*** Opening Document section ***

I think this depends largely on with whom you speak. TCM is still viewed with skepticism by the majority of people in the US, but is seen as a viable means of healthcare by a growing segment of the population. Therefore, TCM practitioners are likewise viewed in different lights by different people. One must be prepared to get a variety of reactions.
What are the positive aspects of how these individuals are perceived?
I think they are perceived as people who really care about serving other people. They are viewed as true healers; in some circles, even more so than traditional doctors. They are viewed as being holistic and balanced. The good ones take on an almost mystical quality.
What are the negative aspects?
Highly conventional people, which is still the majority of the population, tend to see TCM practitioners as “witch doctors,” “quacks,” “not real doctors,” “people who couldn’t get into real medical school.” So, in general, the negative perceptions are largely the result of the acceptance level of TCM still being low (but growing). This will inevitably change as I have seen only good things written about TCM and the growing body of research confirming its value in Western terms.
What kind of lifestyle do people in this profession typically uphold?
People in this profession seem to be laid back. This is no doubt a result of the type of people the profession attracts as well as practicing what one preaches. They also tend to be largely in control of their own work volumes and operate out of a location where people come to see them. They people I spoke with don’t work long hours, probably in the 40-hour range at most. They also don’t seem to take work home with them or have to deal with many emergencies.
What is the current market demand for this career? What are its prospects for the future?
The consensus is that the field is growing very rapidly. It is widely accepted that the demand for natural cures and preventive health maintenance is growing. Acupuncture seems to be leading the way in natural cures, although the Chinese would maintain that herb therapy actually has broader applications. Chiropractors are often used as a model for the type of growth pattern that TCM practitioners can expect; some say even faster adoption rates. I happen to think that TCM is a more effective system with broader applications, more history and more internally consistent principles than chiropractic. Insurance coverage continues to grow also, which can only serve to help the demand grow.
What hours, generally do people in this field work?

*** Closing Document section ***
*** Opening Records shown ***

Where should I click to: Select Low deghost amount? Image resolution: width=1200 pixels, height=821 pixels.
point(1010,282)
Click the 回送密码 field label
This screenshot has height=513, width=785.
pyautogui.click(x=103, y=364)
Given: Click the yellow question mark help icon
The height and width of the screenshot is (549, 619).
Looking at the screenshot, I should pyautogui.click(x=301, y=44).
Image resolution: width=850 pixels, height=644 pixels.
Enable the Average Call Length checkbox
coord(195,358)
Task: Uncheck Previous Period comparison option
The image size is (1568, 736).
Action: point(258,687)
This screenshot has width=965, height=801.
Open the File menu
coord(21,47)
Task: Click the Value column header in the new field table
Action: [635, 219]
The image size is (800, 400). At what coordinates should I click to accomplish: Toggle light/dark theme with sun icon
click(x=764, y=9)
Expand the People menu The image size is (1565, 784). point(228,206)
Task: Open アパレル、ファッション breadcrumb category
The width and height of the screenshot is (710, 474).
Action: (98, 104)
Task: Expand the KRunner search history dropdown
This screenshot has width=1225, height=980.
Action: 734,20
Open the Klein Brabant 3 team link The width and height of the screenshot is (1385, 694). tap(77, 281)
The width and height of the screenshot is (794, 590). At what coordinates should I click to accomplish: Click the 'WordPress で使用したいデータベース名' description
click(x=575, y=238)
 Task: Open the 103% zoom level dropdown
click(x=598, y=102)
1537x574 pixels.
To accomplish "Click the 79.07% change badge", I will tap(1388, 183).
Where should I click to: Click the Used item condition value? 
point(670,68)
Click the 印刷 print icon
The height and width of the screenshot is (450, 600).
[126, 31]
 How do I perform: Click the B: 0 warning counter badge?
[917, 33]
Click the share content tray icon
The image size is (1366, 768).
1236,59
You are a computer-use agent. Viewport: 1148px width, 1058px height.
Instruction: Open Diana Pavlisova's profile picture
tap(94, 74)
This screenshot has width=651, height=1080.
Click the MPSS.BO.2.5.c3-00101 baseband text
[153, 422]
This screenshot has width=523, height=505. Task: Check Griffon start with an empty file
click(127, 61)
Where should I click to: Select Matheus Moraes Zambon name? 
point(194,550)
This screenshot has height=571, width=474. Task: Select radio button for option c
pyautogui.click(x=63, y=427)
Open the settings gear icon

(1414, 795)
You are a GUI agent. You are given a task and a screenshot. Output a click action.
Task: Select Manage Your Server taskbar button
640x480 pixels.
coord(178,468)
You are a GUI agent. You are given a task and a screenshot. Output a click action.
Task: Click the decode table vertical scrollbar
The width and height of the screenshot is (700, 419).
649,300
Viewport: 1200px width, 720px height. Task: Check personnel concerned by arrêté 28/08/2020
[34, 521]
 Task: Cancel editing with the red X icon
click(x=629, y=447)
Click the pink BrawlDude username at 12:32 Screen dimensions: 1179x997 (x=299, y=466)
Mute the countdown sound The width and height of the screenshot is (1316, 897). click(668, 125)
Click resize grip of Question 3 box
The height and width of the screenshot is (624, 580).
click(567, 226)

*** Closing Records shown ***

Activity
Decide whether each of the following statements agrees with the text on TCM practitioners, answering yes or no and quoting the deciding words of the text. 1. Most people in the US still regard TCM with skepticism. 2. The practitioners described typically work well beyond 40 hours a week. 3. Herb therapy is leading the way in natural cures.

Solution to the problem
1. Yes: "TCM is still viewed with skepticism by the majority of people in the US"
2. No: "don’t work long hours, probably in the 40-hour range at most"
3. No: "Acupuncture seems to be leading the way in natural cures"